So when I got back I read a few online tips on sewing swimsuits, and promptly put it all away, not to be seen again until this week when the weather turned freakishly hot and suddenly we're longing for our neighborhood pool to open to we can go swimming.
I didn't want my first swimsuit project to be for me. Let's face it, after it carried two rather large (9 lbs and 9 1/2 lbs) boy babies, plus the accompanying 50 pound weight gain with each of them because I really like to gain a lot of weight when I'm pregnant, my body has issues.
She ain't what she used to be.
Much study will be involved when I finally get down to making a swimsuit for myself, and there will be control-garment textiles involved.
But my boys are another story. I recently got the Boden Kids catalog and in it were these so-cute-it-makes-me-sick swim trunks. My boys don't have body issues, they just like to have fun.
I dug out my 3/2009 issue of Ottobre, the one with the adorable spandex swim trunks (style #40), and set about recreating Boden's latest cuteness for a whole lot less money.
I wish I could find spandex with sharks or alligators on it. I can't. I did find a nice bright blue stripe, though, so that's what I used for my first attempt at trunks for my older son (4).
The first attempt went in the garbage can. But! The stripes matched. So that's a plus.
The piping, on the other hand, was from hell. I started off by basting it to the front section with my sewing machine. In the second version, the version with non-matching stripes because I'd used up all my matching-stripes lycra, I sewed the piping to the front section with my serger. I'll post all my tips below.
These are the second attempt.
I didn't take a picture of them on my son, so you'll have to take my word for it how cute they are. Let's just say I could barely contain myself when he put them on, they're so stinking cute. I gushed. I oohed, I aahhhed. Even my husband gave him a high-five and we told him he was destined to be the fastest swimmer in the pool in these trunks.
I know in these pictures the stripes and the entire finished product looks kind of wonky, right? Well, I think that's just how spandex fits on my mannequin. On my son, they fit super nicely and lay flat and everything you'd want them to do. And the mismatched stripes weren't at all so offensive.
The fit, as I've found with all Ottobre kids patterns, is perfect. Here are some of the finer details I didn't photograph:
1. I used bulky nylon in my serger, for all four threads. I only had four colors of bulky nylon thread, so I used all of them and it really didn't turn out too bad! I'd never worked with it before, but I'm really happy I did. Bulky nylon is just made for spandex, that's all there is to it.
2. For the waistband elastic, I used a large zig-zag on my sewing machine (and a stretch needle in size 80), and stitched 3/8" clear elastic onto the inside of the waistband, stretching it a little as it went along. I stitched down the waistband, then I threaded a nylon drawstring through the channel and that's the tie you see in front. The worst part of the whole waist assembly was the buttonhole I had to sew on the spandex. Yikes! I interfaced it, thank goodness, and it was still hell.

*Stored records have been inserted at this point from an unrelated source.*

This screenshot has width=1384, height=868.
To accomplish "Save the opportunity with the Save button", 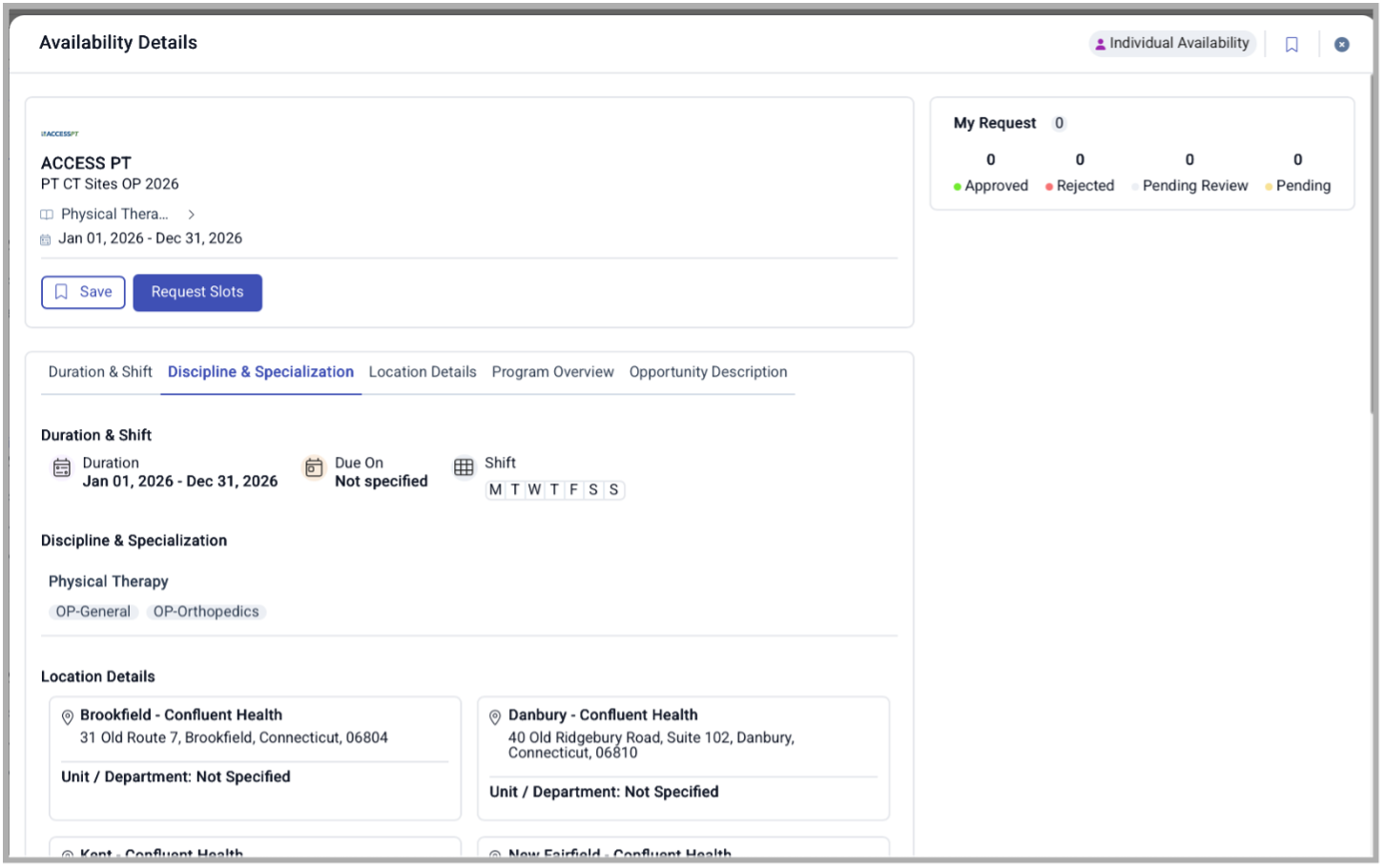I will pos(83,292).
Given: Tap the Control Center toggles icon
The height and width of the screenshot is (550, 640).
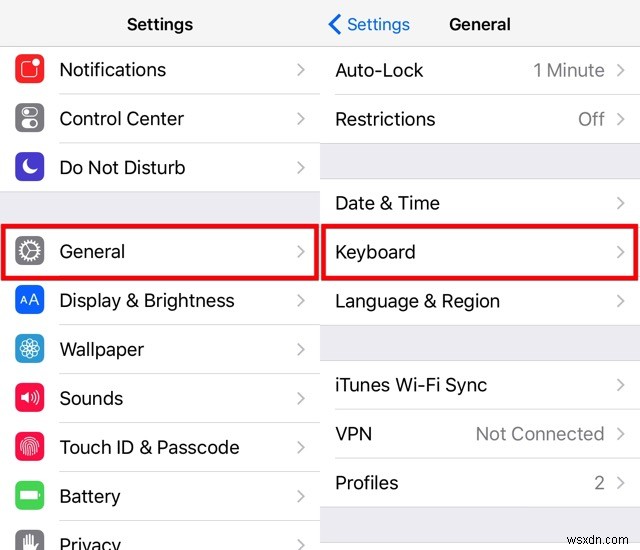Looking at the screenshot, I should click(x=30, y=119).
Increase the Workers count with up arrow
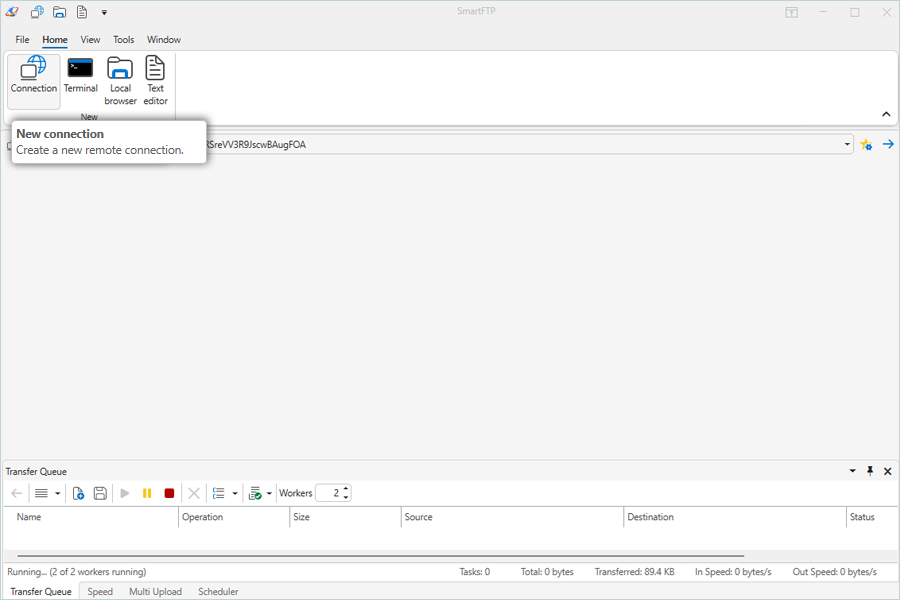This screenshot has width=900, height=600. pyautogui.click(x=346, y=489)
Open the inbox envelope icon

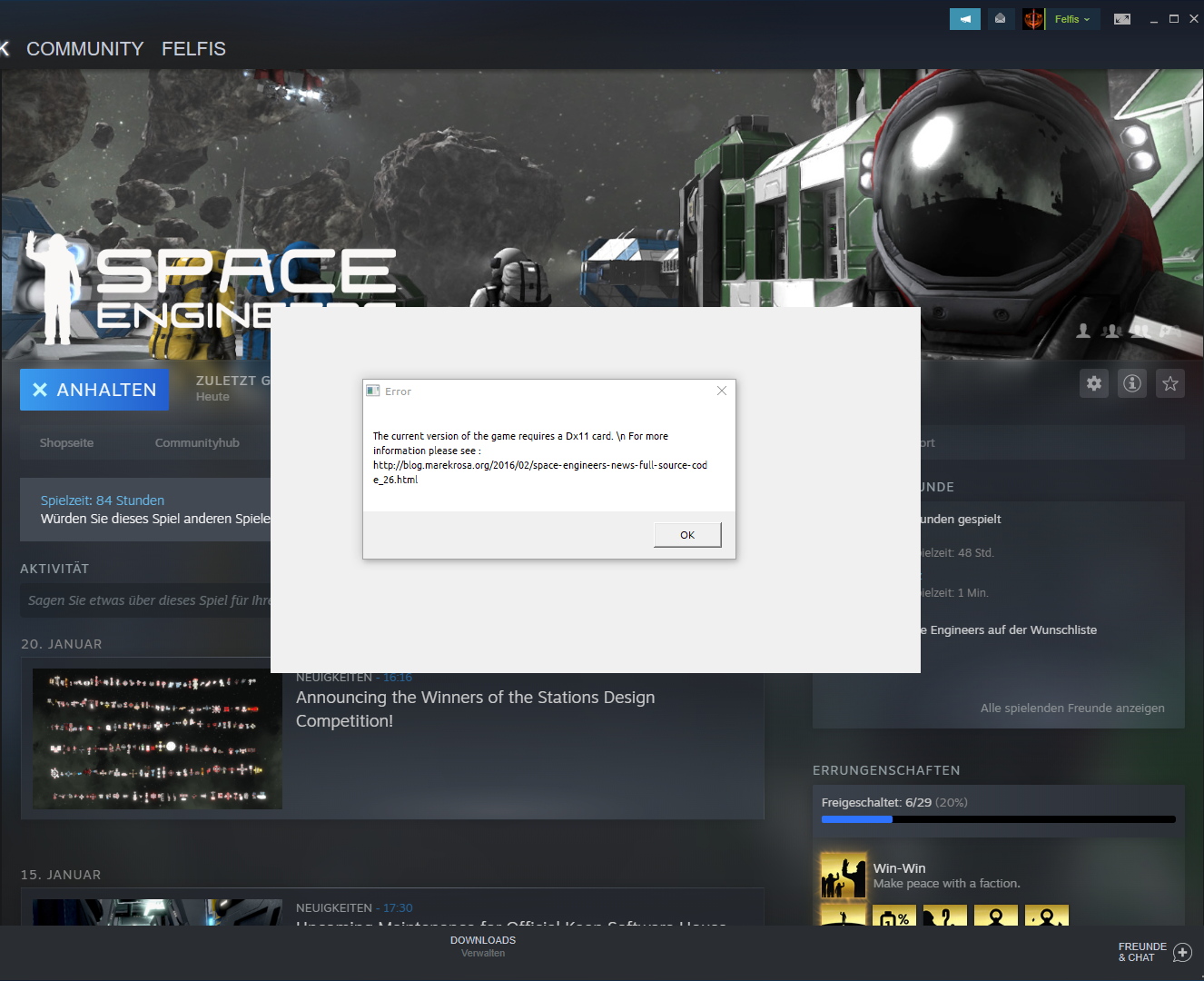click(x=1000, y=19)
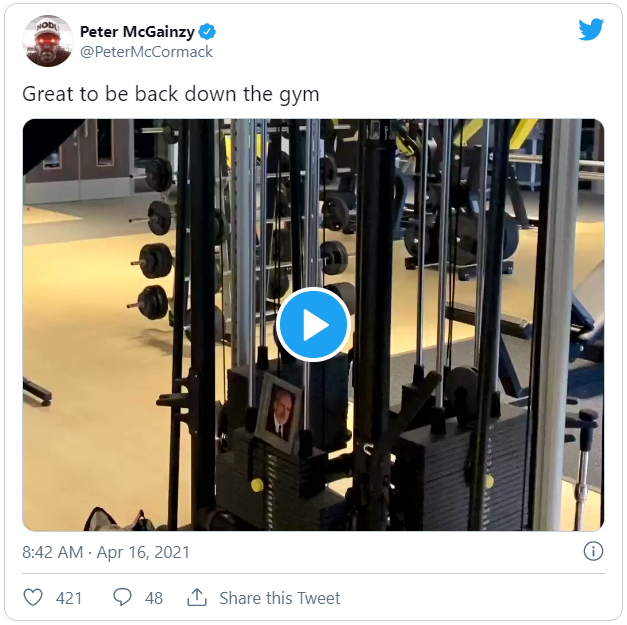627x625 pixels.
Task: Click the blue verified badge
Action: coord(208,32)
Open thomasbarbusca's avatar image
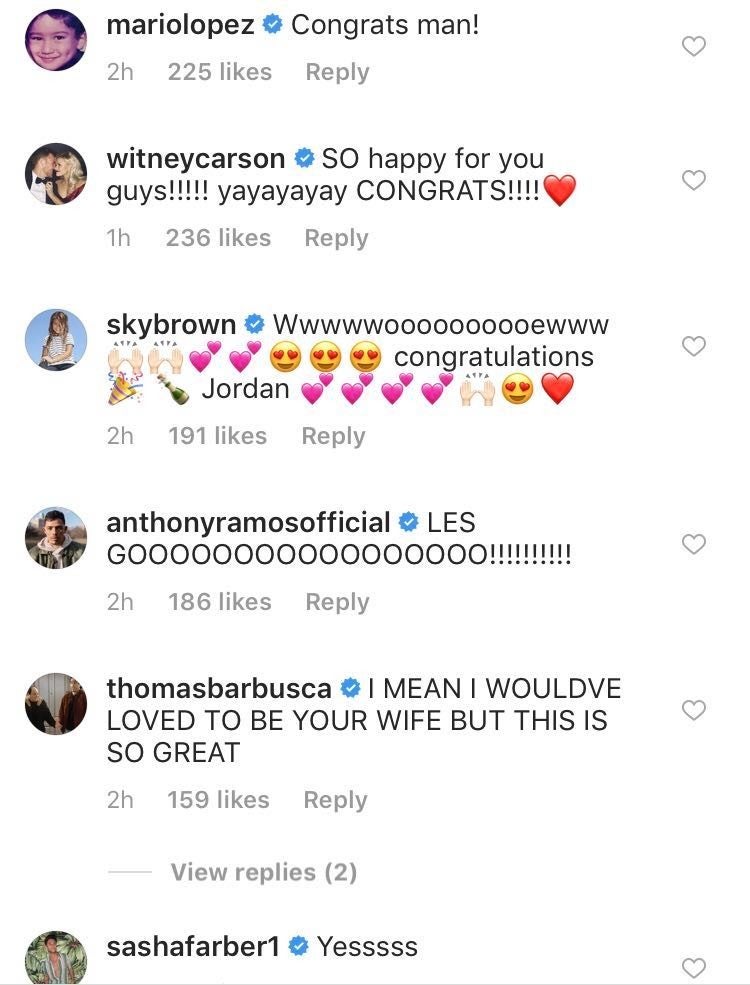750x985 pixels. pyautogui.click(x=55, y=705)
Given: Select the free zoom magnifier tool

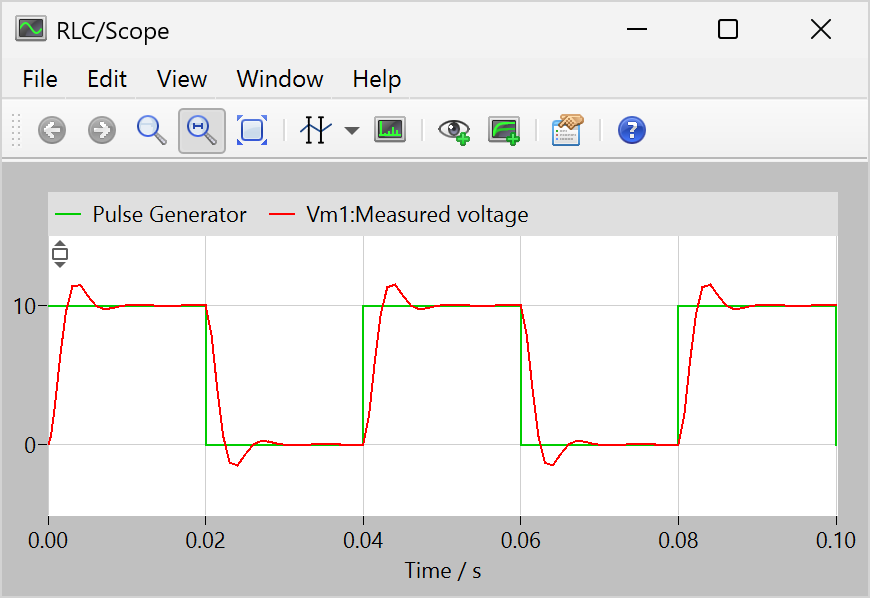Looking at the screenshot, I should [x=152, y=130].
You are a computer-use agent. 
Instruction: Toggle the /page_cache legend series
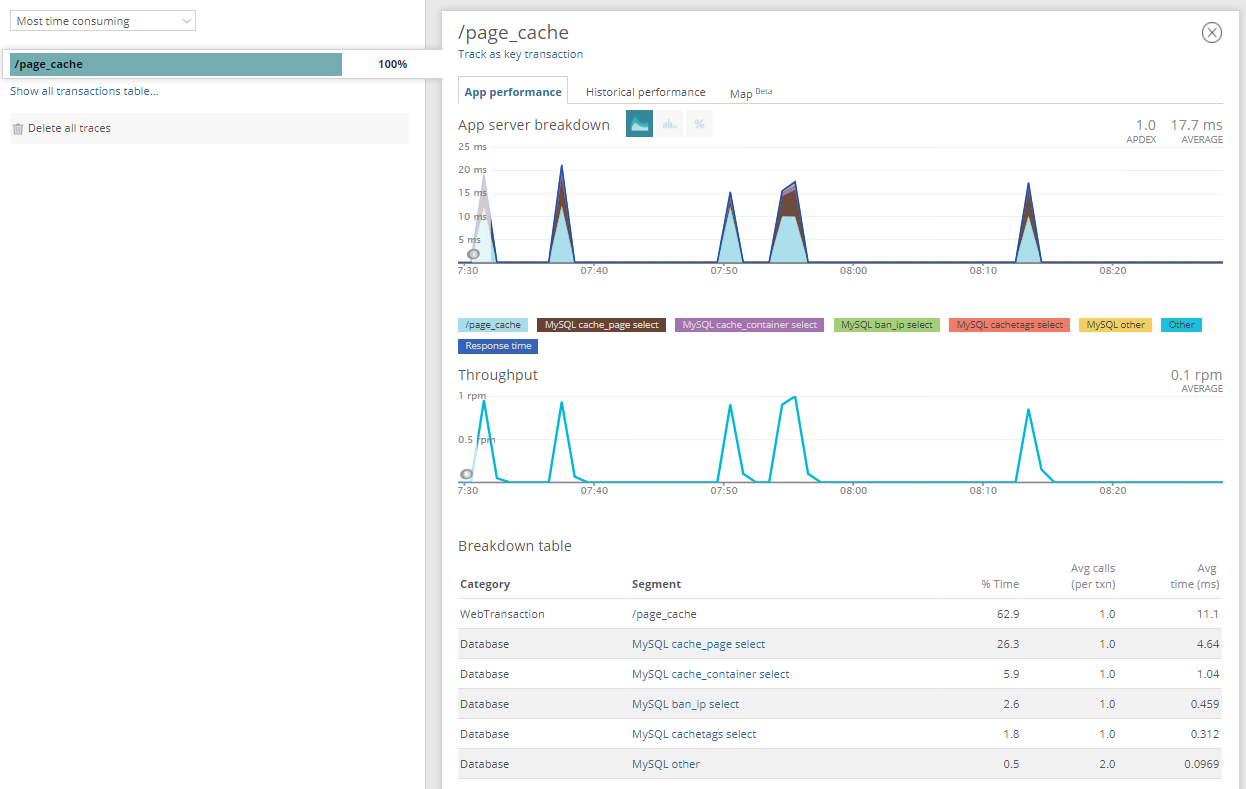[493, 325]
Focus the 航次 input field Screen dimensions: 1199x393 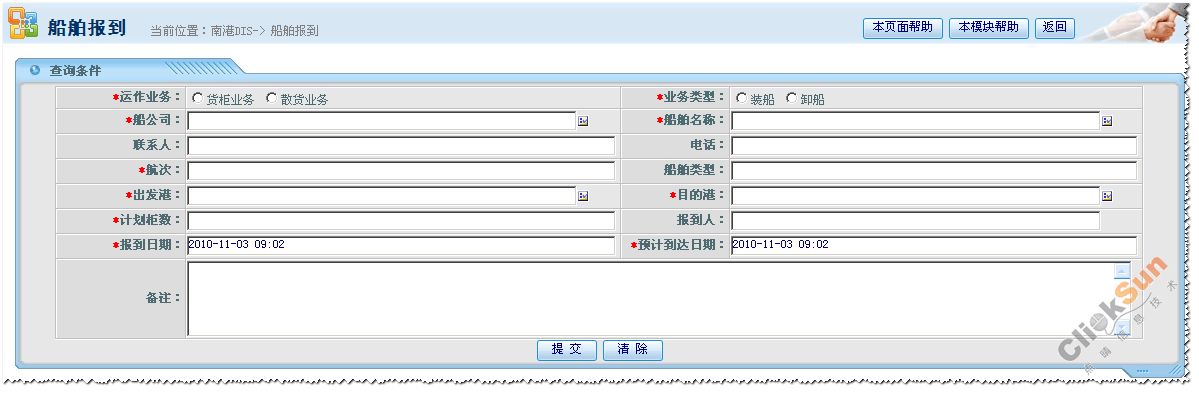[401, 171]
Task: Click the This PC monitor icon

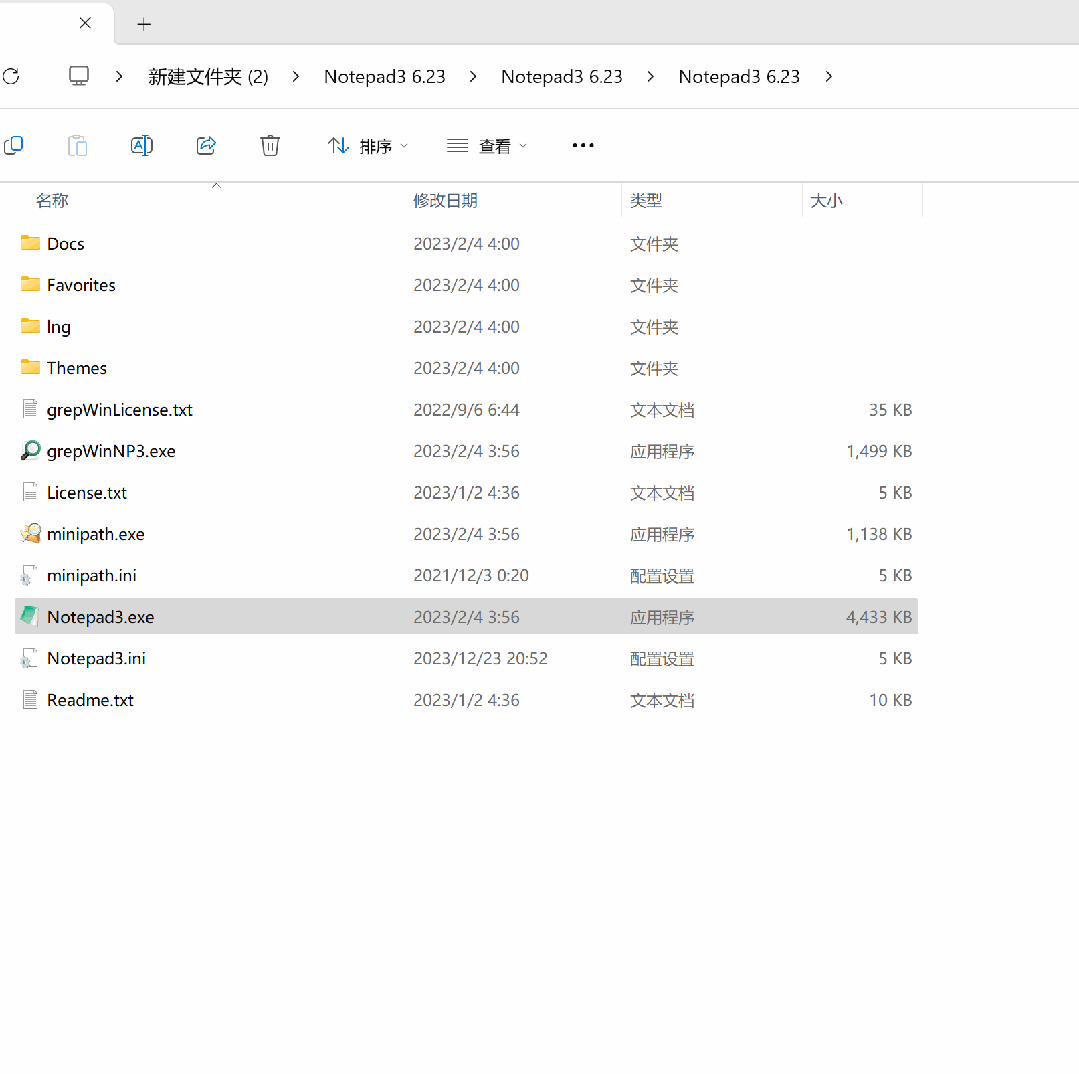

3. I used a stretch double needle for the leg hems and for the waistband attachment, because of its stretchiness. I didn't use bulky nylon on those seams, but I think in the future I would get another spool and use it on everything, or simply swap it out from the serger. I was lazy, I used polyester Gutermann thread for the hems and topstitching.
4. Spandex walks, and it stretches. It was much easier to work with on my serger than the regular machine, if you can believe that. I don't usually think sergers are easy to sew on, but this time I was wrong.